* [DIRECTION] Copy the data from its first line through the line containing "click(37, 152)", putting "Status" in place of "Priority" and leaving everything else as it is.

#### SUPPLIED MATERIAL ####

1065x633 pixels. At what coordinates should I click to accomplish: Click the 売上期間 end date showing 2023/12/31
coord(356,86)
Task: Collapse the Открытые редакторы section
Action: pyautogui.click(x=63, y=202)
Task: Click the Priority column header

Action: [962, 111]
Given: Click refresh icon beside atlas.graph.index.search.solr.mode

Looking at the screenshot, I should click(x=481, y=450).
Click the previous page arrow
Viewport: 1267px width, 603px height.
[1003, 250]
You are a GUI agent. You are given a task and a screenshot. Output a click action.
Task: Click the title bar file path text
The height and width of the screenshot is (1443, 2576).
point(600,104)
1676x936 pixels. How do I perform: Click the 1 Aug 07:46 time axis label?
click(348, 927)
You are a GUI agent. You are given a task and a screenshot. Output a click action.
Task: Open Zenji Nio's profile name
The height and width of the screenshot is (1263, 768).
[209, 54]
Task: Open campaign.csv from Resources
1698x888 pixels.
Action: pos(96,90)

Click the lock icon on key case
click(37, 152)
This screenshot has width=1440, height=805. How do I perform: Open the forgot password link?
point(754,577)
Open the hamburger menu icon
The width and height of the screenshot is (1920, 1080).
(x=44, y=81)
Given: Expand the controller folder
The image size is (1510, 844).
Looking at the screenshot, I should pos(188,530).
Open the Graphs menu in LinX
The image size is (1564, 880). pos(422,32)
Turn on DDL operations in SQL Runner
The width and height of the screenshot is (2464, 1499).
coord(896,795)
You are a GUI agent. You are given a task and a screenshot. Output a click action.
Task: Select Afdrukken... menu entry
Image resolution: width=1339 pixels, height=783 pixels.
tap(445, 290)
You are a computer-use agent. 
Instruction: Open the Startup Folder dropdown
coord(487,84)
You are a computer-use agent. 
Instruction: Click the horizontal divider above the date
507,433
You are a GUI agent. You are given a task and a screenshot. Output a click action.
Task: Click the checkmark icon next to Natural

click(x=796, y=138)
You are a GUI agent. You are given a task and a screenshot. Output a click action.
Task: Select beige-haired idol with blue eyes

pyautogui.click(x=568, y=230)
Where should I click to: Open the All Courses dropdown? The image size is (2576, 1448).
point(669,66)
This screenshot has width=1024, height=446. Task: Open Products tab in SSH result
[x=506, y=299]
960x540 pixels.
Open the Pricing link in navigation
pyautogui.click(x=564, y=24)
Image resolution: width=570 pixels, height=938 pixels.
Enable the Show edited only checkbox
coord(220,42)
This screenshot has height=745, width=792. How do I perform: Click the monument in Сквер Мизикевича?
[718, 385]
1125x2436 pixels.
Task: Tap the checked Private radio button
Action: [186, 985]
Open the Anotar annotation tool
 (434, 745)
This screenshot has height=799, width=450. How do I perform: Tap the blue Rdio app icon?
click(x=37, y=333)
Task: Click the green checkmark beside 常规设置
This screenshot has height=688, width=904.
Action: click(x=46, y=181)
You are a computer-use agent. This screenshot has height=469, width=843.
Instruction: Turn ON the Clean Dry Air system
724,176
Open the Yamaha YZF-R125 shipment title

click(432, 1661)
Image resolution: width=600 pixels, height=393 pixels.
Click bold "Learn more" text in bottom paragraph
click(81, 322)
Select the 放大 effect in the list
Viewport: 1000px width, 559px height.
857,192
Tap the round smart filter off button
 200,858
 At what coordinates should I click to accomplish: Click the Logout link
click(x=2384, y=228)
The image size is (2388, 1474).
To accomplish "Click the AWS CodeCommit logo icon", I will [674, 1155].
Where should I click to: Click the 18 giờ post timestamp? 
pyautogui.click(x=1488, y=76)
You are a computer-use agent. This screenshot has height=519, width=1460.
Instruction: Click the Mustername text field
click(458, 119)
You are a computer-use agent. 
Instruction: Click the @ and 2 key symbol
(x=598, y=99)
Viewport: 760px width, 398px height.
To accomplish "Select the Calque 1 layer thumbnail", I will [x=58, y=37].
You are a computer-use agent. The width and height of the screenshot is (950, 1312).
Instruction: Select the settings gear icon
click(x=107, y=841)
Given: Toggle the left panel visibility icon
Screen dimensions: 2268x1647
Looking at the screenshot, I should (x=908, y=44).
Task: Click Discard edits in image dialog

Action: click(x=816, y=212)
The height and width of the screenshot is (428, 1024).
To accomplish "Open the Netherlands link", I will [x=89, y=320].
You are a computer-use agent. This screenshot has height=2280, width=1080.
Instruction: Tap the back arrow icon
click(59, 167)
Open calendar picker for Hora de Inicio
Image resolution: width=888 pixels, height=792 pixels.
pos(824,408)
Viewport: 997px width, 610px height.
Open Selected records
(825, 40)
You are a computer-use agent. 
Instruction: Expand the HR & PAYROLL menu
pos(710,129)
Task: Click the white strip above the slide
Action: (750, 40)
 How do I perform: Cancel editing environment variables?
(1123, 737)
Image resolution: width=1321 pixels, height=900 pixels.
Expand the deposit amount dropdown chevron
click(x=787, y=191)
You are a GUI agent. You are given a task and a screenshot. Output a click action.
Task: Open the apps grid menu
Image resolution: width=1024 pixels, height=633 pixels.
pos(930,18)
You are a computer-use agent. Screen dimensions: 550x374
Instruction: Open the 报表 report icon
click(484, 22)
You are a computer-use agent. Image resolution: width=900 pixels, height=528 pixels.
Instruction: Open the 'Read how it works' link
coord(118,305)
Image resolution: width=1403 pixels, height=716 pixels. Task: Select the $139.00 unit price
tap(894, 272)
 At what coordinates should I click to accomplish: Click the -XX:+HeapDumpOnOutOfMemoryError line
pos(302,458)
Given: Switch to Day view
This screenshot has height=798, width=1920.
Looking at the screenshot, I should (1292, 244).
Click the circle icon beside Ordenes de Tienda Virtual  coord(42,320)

####

* [SOLUTION FOR THIS PROBLEM]
1065x633 pixels. At what coordinates should I click to accomplish: Click the 売上期間 end date showing 2023/12/31
coord(356,86)
Task: Collapse the Открытые редакторы section
Action: pyautogui.click(x=63, y=202)
Task: Click the Status column header

Action: [962, 111]
Given: Click refresh icon beside atlas.graph.index.search.solr.mode

Looking at the screenshot, I should click(x=481, y=450).
Click the previous page arrow
Viewport: 1267px width, 603px height.
[1003, 250]
You are a GUI agent. You are given a task and a screenshot. Output a click action.
Task: Click the title bar file path text
The height and width of the screenshot is (1443, 2576).
point(600,104)
1676x936 pixels. How do I perform: Click the 1 Aug 07:46 time axis label?
click(348, 927)
You are a GUI agent. You are given a task and a screenshot. Output a click action.
Task: Open Zenji Nio's profile name
The height and width of the screenshot is (1263, 768).
[209, 54]
Task: Open campaign.csv from Resources
1698x888 pixels.
Action: pos(96,90)

Click the lock icon on key case
click(37, 152)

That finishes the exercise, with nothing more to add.